Planning can and should result in the perpetual restructuring of a business, and the bane of restructuring is often the resistance of management. Attempting to use a company's own management to construct a plan is difficult if not impossible, mainly because it will require a change of the jobs and responsibilities of the planners, and we are all painfully aware of our inherent rebellion against anything new. Oftentimes, as in Walmart's case, a plan must come from a single individual within an enterprise with the vision, determination and authority to see a plan through to its end, else it will be consciously or subconsciously sabotaged by those who see it as a threat.

Having said all that, how does one go about creating a plan and maintaining it throughout the restructuring process? Believe it not, it's deceptively simple. You should start with two or three simple aims:

  • Make you company more profitable through the use of technology
  • Become more competitive
  • And/or make the enterprise grow faster

That's it.
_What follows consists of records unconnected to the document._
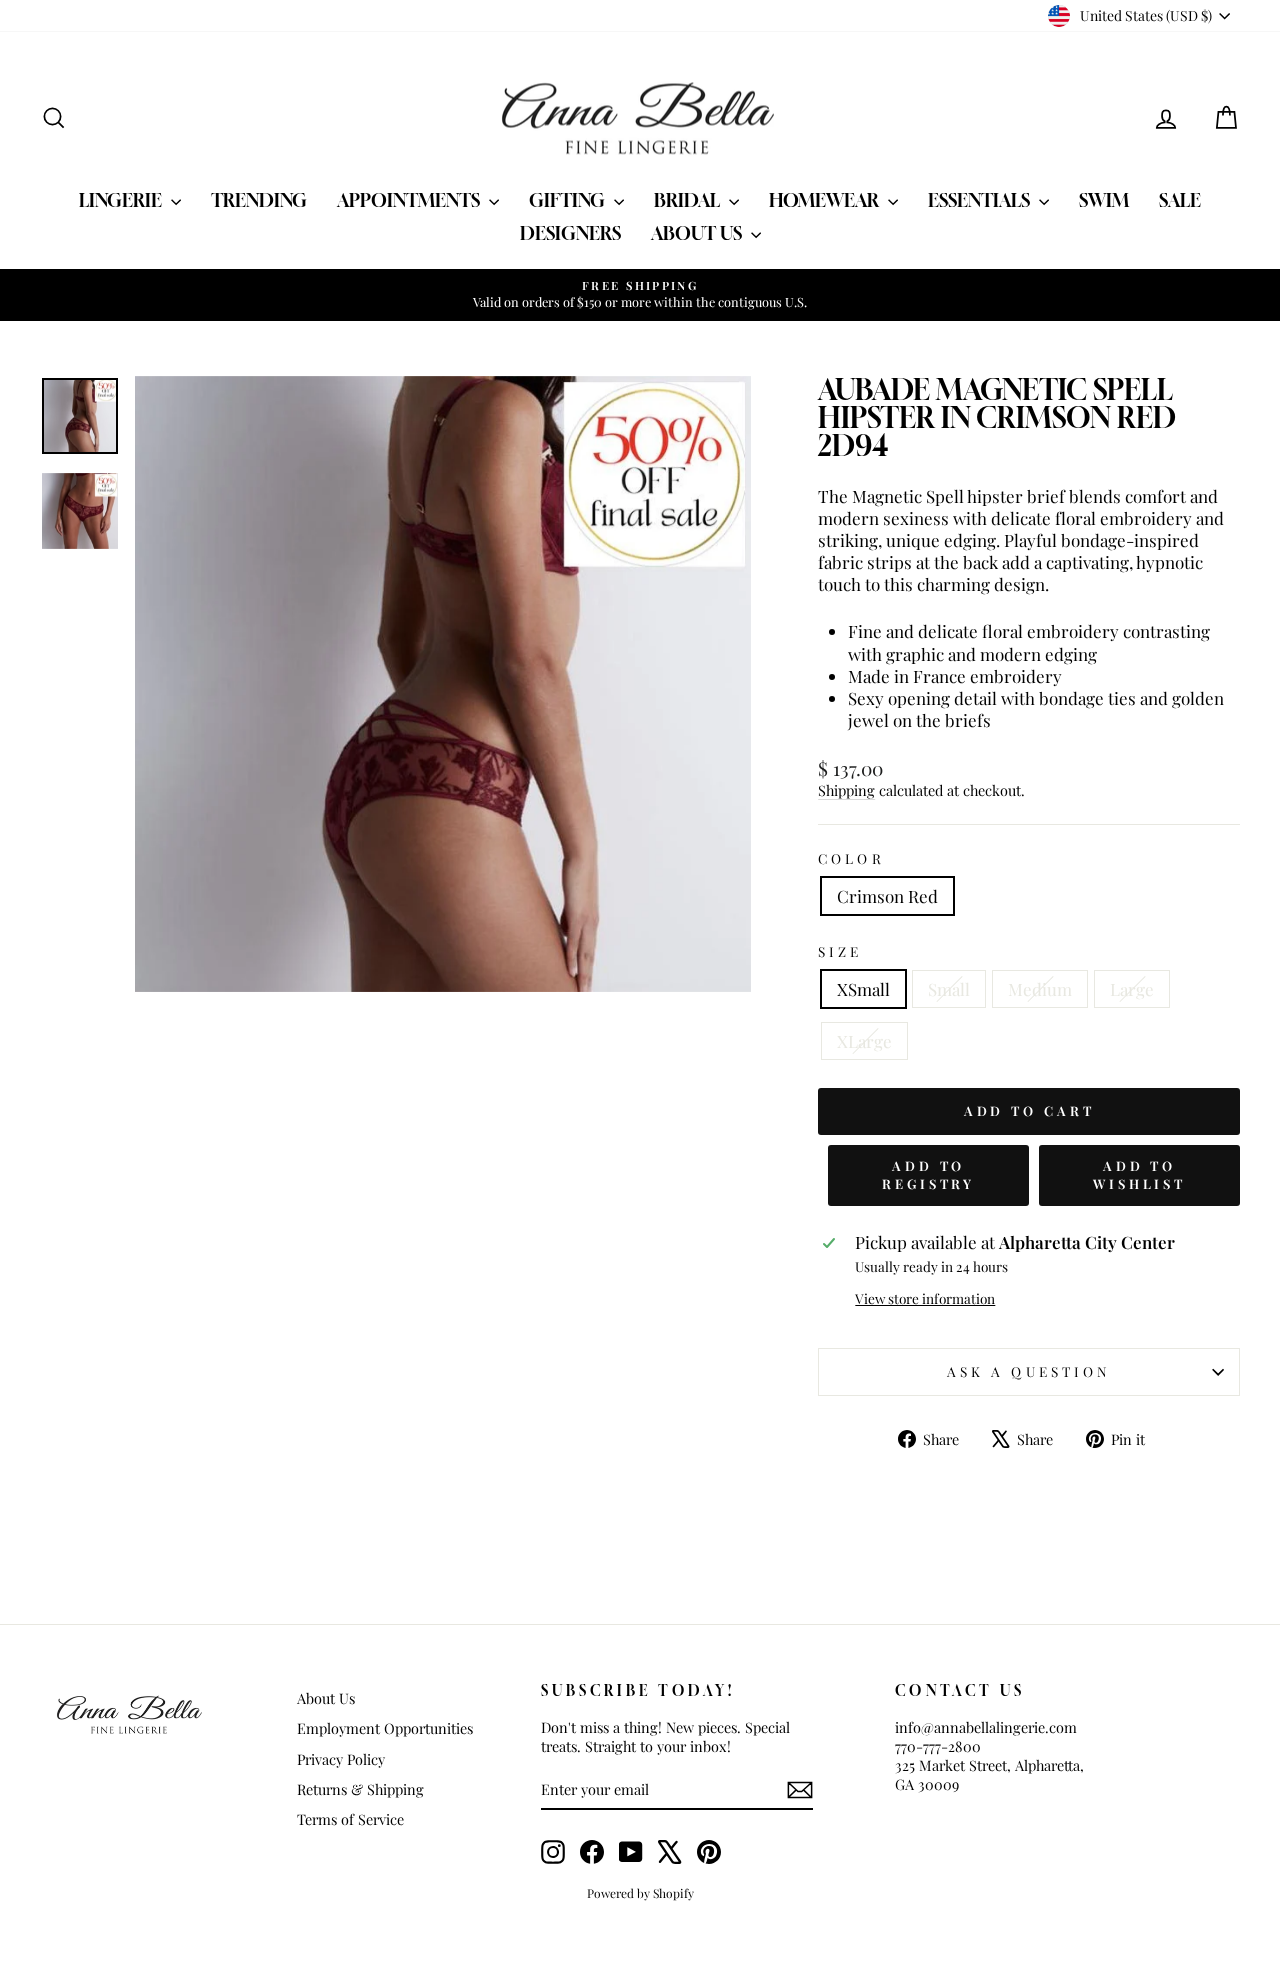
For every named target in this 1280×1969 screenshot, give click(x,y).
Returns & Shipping (360, 1789)
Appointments (410, 200)
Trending (259, 200)
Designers (570, 233)
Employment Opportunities (385, 1728)
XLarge (864, 1041)
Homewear (826, 200)
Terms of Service (350, 1819)
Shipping (846, 790)
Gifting (569, 200)
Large (1132, 989)
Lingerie (122, 200)
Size (840, 951)
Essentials (981, 200)
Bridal (689, 200)
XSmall (863, 989)
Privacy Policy (341, 1759)
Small (949, 989)
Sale (1180, 200)
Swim (1104, 200)
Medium (1040, 989)
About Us (698, 233)
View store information (925, 1298)
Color (851, 858)
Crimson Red (887, 896)
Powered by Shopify (640, 1893)
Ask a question (1029, 1371)
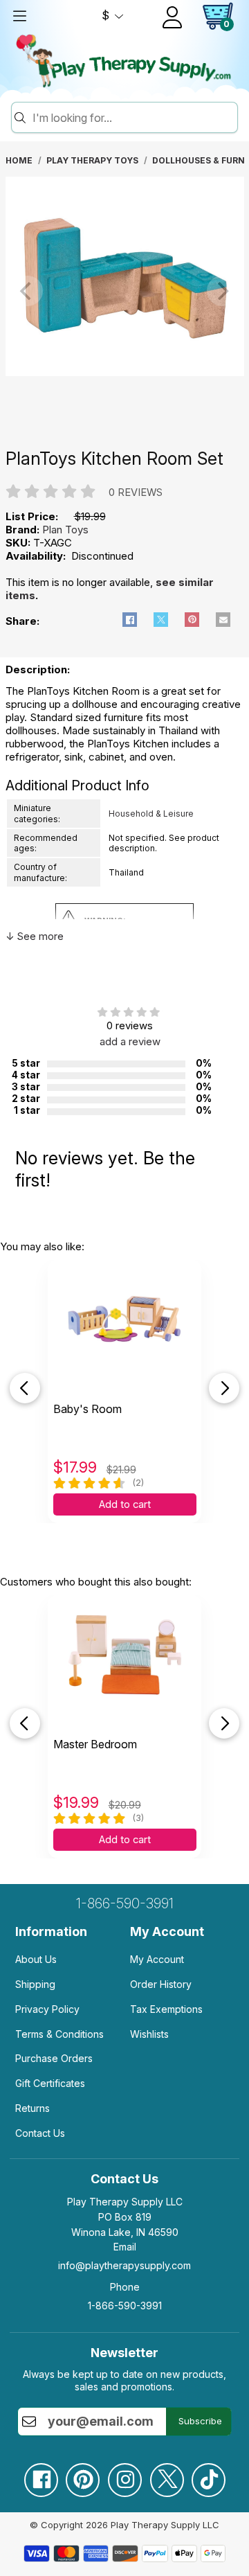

The most important step in planning is to start with two or three simple goals. Later, you can break these goals down into objectives and processes to make them a reality. A plan started with three simple goals can quickly become a thousand pages, but for now, don't waste your time with more grandiose plans such as 'building ten new stores in the next twelve months', or how you will reach those goals. All of this will come into play as the plan develops.

The next step is to create an overview model of your business. This is a step that is frequently skipped and will result in the plan coming apart before you even get started. A thorough understanding of the current structure of an enterprise is important prior to a discussion with management regarding restructuring.

Here are the basic steps that follow:
(Don't worry if you are not familiar with these terms. We will get deeper into them in future blogs.)

  • An analysis of goals and problems
    • Identify the current goals and problems and how they are associated with each department
  • Critical success factors
    • Things that must be accomplished in order to succeed
  • Technology Impact Analysis
    • Chart the rapidly changing technologies and the opportunities and threats they may introduce
  • Strategic Systems Vision
    • The restructuring of a business and the way it does business without regards to automated systems that already exists
  • Overview of the functions of the business
    • Map the business functions hierarchically associated with departments and locations
  • Entity-Relationship modeling
    • Associate entities with business functions in a matrix and cluster to find naturally cohesive groups of entities and functions

A thorough understanding of the structure of a business is desirable before dialogues with top management regarding restructuring. The process of analyzing goals, problems, critical success factors (CSF's), technology impact, and strategic opportunities will most certainly cause a refinement of the business model.

The 'business model' is a living document and we will constantly revisit the business model to determine what alterations need to be made to meet our goals.

Next to the formation of a living business model, the most important factor in restructuring is gaining the commitment of the participants. Without a fully committed management team, the plan is dead in the water before it even starts.